▶ [Problem statement]: Return the lines below that contain the word "title".

▶ [Record excerpts]:
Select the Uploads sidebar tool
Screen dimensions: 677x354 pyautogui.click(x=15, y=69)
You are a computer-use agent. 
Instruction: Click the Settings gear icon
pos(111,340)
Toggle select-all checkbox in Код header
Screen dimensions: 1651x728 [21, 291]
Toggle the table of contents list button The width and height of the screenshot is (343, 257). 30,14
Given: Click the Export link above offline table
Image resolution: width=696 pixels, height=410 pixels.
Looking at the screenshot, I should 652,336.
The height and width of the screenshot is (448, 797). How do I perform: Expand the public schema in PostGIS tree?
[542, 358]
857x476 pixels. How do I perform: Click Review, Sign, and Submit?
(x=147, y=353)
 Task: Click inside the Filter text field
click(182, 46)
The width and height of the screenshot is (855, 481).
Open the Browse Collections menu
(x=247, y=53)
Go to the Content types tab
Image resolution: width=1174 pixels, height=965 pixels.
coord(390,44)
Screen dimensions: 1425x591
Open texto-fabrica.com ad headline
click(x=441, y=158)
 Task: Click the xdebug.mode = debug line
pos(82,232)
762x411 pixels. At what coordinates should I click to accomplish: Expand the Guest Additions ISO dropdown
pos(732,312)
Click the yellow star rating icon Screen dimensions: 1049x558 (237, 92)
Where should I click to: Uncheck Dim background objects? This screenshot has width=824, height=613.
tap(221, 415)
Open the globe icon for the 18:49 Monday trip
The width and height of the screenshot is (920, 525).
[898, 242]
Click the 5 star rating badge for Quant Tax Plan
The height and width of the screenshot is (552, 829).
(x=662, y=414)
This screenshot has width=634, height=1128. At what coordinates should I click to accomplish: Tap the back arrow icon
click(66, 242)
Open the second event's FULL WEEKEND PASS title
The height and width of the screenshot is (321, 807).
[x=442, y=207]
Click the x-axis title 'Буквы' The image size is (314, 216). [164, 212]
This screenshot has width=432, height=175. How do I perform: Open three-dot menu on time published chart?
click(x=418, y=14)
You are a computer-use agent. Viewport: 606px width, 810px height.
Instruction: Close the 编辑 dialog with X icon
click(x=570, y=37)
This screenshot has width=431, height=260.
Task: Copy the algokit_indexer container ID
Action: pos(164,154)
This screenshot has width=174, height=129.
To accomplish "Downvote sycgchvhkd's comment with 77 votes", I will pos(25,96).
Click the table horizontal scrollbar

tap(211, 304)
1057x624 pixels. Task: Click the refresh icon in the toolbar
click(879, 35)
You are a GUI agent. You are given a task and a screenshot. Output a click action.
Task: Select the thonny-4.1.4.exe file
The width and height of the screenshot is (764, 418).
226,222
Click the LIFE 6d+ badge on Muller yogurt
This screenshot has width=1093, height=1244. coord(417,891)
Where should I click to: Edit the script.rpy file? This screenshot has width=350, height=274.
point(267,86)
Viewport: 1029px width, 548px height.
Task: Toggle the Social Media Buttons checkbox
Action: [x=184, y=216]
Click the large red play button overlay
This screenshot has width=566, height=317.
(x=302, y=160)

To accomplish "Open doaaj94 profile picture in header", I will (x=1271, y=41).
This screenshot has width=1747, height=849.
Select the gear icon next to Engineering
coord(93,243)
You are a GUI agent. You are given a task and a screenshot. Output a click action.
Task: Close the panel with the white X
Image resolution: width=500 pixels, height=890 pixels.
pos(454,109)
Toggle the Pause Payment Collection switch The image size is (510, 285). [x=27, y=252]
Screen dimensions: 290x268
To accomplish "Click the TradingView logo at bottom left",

▶ [Solution below]:
Open the second event's FULL WEEKEND PASS title
Click the x-axis title 'Буквы' The image size is (314, 216). [164, 212]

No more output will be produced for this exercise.